_GOALS_
1. Do the following statements agree with the Hunt: Showdown progression guide below? Answer yes or no for each and quote the words of the guide that decide it.
(a) All base weapons are available from Bloodline rank 1.
(b) Losing a hunter re-locks the traits unlocked through the Bloodline.
(c) Using the Nagant unlocks its Silencer variant.
2. Write a continuation of the Hunt: Showdown progression guide below, starting after its last sentence.

_DOCUMENT SECTION_
Hunter Traits and Progression
Hunt: Showdown has two progression tracks running in parallel. Your Bloodline is your account-level rank that permanently unlocks weapons, items, and traits in the store. Your Hunter is the individual character you bring into matches, who earns XP, gains trait points, and dies permanently if killed.
Understanding how these two systems feed each other is how you progress efficiently and recover quickly from losing your best hunter.
Bloodline Progression
Your Bloodline rank goes from 1 to 100. As of the 1896 relaunch, all base weapons and their standard ammo are available from Bloodline rank 1. Ranking up your Bloodline unlocks traits, weapon variants, and cosmetic rewards.
How you earn Bloodline XP:
- Extracting from matches (flat XP bonus for surviving)
- Killing AI enemies (Grunts, Hives, Armored, Immolators, Meatheads)
- Killing enemy hunters
- Finding clues
- Killing and banishing bosses
- Picking up bounty tokens
Key unlocks by Bloodline rank:
| Rank | Notable Unlock |
|---|---|
| 1 | All base weapons and standard ammo available from the start |
| 16 | Fanning trait (critical for pistol builds) |
| 36 | Quartermaster trait |
| 100 | Full trait access. Prestige becomes available. |
Weapon Variants: Instead of Bloodline rank gating, weapon variants (Marksman, Deadeye, Sniper, Precision, Silencer, Uppercut, etc.) unlock by earning XP with the base weapon family. Use the Winfield enough and you unlock its Aperture, Swift, and Marksman variants. Use the Nagant and you unlock the Silencer, Precision, and Deadeye variants.
Bloodline unlocks are permanent within a prestige cycle. Once you unlock a trait or variant, you can buy it for any hunter as long as you have Hunt Dollars. Losing a hunter does not re-lock anything.
Hunter Leveling
Each individual hunter earns XP independently. Hunter levels go from 1 to 50.
- Levels 1 to 25: Every level grants upgrade points that you spend on traits for that hunter.
- Level 25: Your hunter becomes eligible for retirement (explained below).
- Level 50: Your hunter is maxed. All further XP earned in matches converts directly to Bloodline XP at a bonus rate.
When your hunter dies, their level, traits, and gear are gone. You start fresh with a new recruit.
Retiring Hunters
When a hunter reaches level 50 (the maximum), you can retire them from your roster. Retirement removes the hunter permanently but awards a flat 10,000 Bloodline XP bonus.
Retirement is only available at level 50. You cannot retire hunters early. This is a deliberate change from older versions of the game. If you remember retiring at level 25, that option no longer exists.

_SUPPLIED INFORMATION_
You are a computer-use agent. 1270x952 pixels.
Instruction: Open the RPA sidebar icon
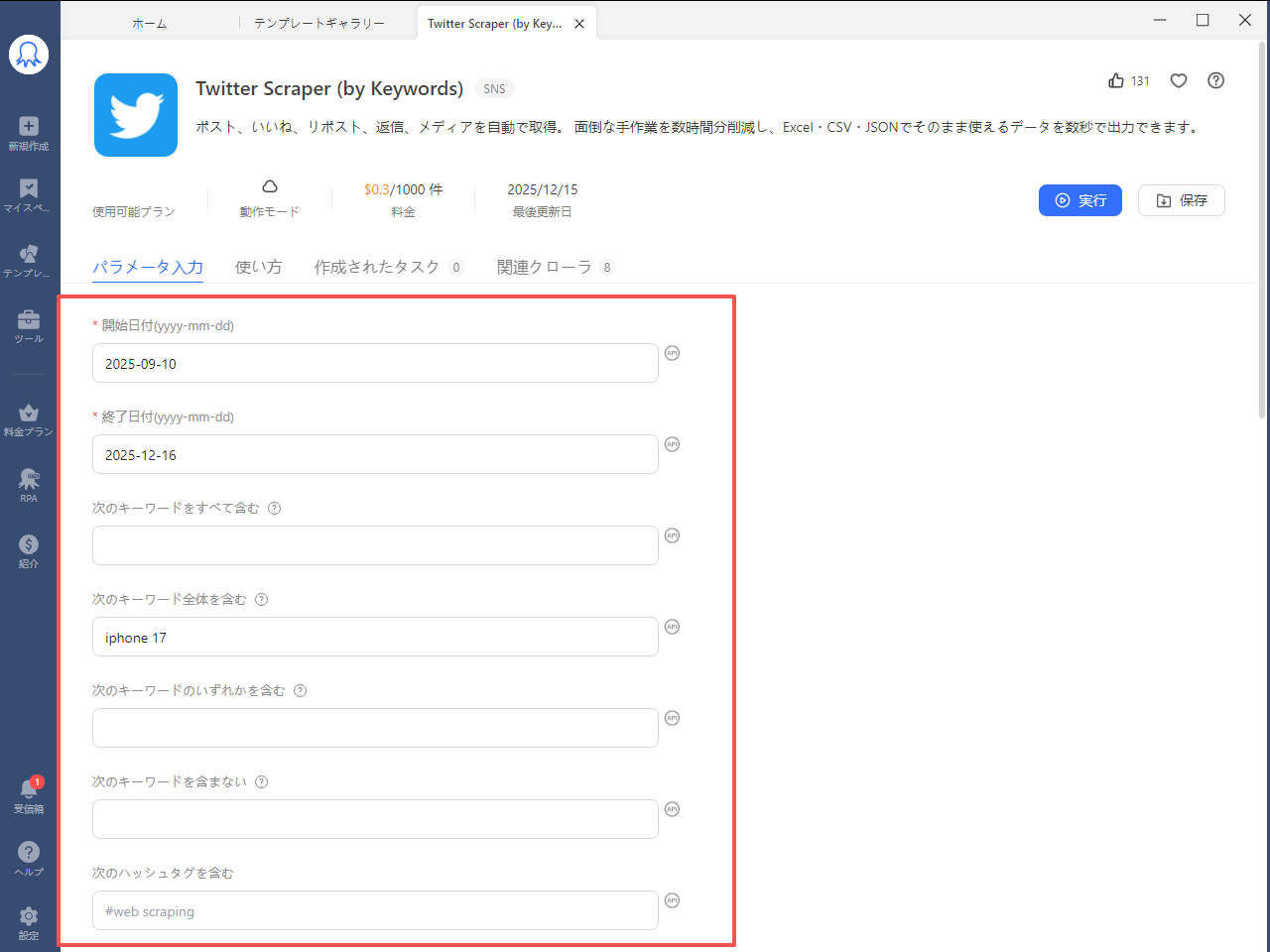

_RESPONSES TO THE TASKS_
1.
(a) Yes: "all base weapons and their standard ammo are available from Bloodline rank 1"
(b) No: "Losing a hunter does not re-lock anything."
(c) Yes: "Use the Nagant and you unlock the Silencer, Precision, and Deadeye variants."

2.
When to retire:
- You want to push your Bloodline rank to unlock a specific weapon or trait.
- The hunter's current loadout is not worth keeping (cheap gear, mediocre traits).
- You need to free a roster slot for a better recruit.
When NOT to retire:
- The hunter has a strong trait build you cannot easily replicate.
- The hunter is carrying expensive gear you want to keep using.
- You are already at Bloodline 100 (retirement XP has no benefit unless you are about to prestige).
Maxing vs. Retiring
| Strategy | Benefit | Risk |
|---|---|---|
| Max to 50 | Bonus Bloodline XP on every match. Strong trait build. | Losing a level 50 hunter with 15 traits hurts. |
| Retire at 50 | Flat 10,000 Bloodline XP payout. Frees a roster slot. | You spent many matches building this hunter only to delete them. |
The best approach depends on your goal. If you need to push Bloodline XP fast, retire at 50 and cycle through hunters. If you have a hunter with a perfect trait build, keep them alive and farm Bloodline XP through match performance. Use the Death Cheat trait to protect high-value hunters during those final dangerous levels.
Traits
Traits are individual perks that modify your hunter's abilities. You spend upgrade points (earned from hunter leveling) to equip traits from the trait menu.
Traits come in three categories:
Permanent Traits
Standard traits that stay with your hunter until they die. These are the backbone of your build.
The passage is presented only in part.